Problem — Among the records below, find each line that includes the string "computer" and copy it.

Records for this task —
-=-=-

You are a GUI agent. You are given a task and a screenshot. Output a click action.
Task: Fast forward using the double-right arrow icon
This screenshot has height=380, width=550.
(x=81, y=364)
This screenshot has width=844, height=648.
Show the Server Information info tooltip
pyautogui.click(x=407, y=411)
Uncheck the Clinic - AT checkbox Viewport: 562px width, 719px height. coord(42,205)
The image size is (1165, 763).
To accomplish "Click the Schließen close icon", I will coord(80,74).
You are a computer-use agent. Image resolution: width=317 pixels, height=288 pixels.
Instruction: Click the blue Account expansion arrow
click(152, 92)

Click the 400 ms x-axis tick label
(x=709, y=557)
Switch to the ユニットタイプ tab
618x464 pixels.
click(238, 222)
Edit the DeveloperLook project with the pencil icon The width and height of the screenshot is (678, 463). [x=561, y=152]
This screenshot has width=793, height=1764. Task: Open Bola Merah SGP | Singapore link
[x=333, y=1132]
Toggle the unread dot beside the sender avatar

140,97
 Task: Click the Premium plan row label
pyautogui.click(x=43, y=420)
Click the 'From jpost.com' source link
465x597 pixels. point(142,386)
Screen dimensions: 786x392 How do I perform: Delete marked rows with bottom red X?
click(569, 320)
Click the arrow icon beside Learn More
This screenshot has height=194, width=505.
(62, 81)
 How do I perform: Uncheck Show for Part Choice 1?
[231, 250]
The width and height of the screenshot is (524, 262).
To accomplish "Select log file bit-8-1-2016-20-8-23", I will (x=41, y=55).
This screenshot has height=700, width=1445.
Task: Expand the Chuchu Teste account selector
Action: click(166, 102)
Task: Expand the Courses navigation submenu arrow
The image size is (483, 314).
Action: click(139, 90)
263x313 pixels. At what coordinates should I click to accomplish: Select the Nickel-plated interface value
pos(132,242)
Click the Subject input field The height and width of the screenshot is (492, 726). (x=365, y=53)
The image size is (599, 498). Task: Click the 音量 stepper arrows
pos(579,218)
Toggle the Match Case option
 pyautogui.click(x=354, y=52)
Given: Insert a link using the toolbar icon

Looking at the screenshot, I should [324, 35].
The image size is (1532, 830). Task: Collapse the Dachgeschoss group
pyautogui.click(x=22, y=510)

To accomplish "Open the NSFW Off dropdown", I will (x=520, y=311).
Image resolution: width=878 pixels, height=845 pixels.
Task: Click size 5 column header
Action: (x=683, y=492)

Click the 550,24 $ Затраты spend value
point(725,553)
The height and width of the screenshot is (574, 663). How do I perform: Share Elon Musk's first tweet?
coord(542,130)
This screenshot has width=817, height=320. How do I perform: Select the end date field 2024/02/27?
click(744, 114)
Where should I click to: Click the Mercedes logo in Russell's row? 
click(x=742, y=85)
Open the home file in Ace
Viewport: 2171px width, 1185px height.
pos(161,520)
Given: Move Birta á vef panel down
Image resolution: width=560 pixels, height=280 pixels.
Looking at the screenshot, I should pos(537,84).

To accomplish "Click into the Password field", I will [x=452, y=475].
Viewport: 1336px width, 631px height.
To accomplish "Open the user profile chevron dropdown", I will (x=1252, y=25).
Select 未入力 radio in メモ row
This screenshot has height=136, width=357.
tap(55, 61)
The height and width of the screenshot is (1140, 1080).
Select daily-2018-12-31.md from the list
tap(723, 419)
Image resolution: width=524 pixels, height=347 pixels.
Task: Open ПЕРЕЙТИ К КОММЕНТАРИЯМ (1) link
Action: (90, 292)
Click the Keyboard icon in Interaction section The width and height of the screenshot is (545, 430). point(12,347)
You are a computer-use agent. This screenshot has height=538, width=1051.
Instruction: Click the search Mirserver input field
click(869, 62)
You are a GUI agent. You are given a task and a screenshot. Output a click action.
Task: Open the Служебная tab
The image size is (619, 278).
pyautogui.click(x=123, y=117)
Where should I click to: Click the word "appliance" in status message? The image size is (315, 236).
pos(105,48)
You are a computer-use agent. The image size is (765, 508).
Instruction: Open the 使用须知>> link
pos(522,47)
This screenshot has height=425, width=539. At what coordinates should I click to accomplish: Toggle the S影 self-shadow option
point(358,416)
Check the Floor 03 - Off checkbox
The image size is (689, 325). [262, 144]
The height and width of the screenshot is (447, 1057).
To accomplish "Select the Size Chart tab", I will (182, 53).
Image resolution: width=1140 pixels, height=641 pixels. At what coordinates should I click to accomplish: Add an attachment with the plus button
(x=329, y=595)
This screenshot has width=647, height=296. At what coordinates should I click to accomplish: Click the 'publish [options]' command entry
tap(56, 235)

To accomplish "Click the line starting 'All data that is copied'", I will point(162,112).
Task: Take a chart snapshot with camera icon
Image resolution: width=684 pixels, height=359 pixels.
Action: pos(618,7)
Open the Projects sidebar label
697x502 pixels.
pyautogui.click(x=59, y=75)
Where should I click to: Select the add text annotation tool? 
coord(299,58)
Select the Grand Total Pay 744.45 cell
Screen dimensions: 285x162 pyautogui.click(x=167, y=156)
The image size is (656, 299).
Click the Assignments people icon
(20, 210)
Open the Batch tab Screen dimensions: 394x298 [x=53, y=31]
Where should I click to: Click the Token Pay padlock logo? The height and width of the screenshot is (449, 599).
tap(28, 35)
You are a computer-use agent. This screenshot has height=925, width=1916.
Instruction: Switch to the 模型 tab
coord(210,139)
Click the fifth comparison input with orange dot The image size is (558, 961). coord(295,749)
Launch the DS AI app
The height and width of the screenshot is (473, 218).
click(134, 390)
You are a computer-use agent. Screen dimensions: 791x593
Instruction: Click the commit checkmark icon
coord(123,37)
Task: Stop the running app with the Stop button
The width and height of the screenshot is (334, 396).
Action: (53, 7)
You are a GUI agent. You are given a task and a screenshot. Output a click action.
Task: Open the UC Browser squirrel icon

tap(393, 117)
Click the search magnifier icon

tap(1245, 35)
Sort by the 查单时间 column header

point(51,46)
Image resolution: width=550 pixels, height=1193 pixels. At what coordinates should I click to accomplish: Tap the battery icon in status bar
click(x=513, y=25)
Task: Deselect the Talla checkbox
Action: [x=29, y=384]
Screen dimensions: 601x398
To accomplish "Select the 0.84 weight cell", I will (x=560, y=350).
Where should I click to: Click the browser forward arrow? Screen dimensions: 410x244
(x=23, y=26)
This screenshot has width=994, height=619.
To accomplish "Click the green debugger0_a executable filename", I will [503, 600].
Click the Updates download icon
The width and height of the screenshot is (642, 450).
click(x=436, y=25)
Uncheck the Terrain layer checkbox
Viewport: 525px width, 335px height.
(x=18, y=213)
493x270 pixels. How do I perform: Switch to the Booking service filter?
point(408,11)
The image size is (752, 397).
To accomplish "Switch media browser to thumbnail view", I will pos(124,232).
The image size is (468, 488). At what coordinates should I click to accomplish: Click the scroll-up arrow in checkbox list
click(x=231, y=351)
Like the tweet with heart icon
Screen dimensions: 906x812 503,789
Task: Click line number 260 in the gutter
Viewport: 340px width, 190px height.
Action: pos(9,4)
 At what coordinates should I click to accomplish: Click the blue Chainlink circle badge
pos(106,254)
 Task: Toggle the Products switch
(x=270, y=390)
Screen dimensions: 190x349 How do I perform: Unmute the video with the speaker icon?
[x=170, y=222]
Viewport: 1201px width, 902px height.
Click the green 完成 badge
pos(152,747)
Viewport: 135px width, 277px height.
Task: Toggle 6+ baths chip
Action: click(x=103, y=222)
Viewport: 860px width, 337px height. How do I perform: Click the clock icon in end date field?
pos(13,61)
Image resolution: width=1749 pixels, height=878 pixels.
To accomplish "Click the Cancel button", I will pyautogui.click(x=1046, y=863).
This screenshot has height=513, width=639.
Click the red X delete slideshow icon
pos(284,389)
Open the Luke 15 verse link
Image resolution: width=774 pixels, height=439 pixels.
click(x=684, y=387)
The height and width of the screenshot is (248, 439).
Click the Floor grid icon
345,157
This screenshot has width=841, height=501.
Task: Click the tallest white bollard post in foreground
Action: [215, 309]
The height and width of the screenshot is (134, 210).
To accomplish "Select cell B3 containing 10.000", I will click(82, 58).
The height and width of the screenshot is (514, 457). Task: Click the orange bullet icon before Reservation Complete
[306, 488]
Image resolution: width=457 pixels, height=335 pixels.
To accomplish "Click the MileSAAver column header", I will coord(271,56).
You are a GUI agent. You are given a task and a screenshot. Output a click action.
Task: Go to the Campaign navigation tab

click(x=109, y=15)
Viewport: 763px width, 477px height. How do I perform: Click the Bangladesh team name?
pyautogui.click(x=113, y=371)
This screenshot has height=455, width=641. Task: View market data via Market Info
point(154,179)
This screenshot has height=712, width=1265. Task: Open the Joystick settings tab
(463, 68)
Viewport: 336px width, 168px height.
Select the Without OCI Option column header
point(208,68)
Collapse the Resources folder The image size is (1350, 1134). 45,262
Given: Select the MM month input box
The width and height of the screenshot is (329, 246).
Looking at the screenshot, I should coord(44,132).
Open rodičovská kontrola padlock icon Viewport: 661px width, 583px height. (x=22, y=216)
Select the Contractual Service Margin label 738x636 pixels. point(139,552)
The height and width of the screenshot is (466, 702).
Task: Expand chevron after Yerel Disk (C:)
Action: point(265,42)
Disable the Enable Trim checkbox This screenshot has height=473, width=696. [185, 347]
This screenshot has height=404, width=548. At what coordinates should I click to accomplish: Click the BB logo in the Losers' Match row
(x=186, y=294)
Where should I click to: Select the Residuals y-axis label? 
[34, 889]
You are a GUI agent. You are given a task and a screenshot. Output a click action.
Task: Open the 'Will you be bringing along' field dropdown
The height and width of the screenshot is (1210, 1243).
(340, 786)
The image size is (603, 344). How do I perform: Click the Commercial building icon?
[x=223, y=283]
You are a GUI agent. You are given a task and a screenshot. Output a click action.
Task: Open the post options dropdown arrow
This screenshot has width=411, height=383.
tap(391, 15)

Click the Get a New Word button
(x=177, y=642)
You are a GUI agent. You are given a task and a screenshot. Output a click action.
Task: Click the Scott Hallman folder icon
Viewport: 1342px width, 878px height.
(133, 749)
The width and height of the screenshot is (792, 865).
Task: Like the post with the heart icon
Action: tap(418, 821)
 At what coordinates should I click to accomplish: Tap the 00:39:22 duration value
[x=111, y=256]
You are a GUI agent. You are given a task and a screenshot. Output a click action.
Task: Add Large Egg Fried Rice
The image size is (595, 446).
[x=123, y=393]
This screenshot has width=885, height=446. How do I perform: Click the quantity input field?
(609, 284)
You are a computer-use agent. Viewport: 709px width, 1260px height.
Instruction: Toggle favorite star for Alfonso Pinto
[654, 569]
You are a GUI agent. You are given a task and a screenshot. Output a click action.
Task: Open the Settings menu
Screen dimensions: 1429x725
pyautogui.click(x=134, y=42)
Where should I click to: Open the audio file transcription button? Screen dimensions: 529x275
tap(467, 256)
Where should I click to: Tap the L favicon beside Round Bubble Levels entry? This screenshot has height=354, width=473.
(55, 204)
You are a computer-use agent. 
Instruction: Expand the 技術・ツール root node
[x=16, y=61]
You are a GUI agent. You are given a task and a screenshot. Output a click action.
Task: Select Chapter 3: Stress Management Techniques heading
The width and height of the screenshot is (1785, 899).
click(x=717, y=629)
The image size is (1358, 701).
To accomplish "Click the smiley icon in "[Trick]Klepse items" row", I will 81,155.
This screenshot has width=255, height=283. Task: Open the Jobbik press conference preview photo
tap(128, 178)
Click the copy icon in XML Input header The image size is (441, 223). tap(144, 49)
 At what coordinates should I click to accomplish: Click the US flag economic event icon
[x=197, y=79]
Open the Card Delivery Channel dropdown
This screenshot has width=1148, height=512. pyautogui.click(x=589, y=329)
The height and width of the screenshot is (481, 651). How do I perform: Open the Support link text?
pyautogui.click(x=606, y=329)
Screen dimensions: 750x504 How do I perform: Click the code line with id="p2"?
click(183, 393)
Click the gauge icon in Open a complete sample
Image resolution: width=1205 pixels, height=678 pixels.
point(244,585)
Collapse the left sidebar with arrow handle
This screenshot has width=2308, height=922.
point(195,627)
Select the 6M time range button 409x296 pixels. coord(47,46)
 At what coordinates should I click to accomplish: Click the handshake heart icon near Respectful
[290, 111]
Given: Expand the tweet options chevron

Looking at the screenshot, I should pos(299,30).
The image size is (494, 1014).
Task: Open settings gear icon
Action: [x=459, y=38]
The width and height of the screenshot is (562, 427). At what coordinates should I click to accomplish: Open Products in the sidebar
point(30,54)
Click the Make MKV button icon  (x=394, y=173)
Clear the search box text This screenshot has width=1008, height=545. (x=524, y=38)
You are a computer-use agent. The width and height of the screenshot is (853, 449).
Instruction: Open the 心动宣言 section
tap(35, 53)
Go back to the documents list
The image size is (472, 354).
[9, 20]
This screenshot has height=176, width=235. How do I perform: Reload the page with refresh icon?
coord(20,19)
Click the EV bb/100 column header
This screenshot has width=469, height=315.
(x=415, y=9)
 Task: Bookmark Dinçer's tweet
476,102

-=-=-

Problem solution —
You are a computer-use agent. Image resolution: width=317 pixels, height=288 pixels.
You are a computer-use agent. This screenshot has height=538, width=1051.
You are a computer-use agent. The image size is (765, 508).
You are a computer-use agent. This screenshot has height=925, width=1916.
You are a computer-use agent. Screen dimensions: 791x593
You are a computer-use agent. Viewport: 709px width, 1260px height.
You are a computer-use agent. 
You are a computer-use agent. The width and height of the screenshot is (853, 449).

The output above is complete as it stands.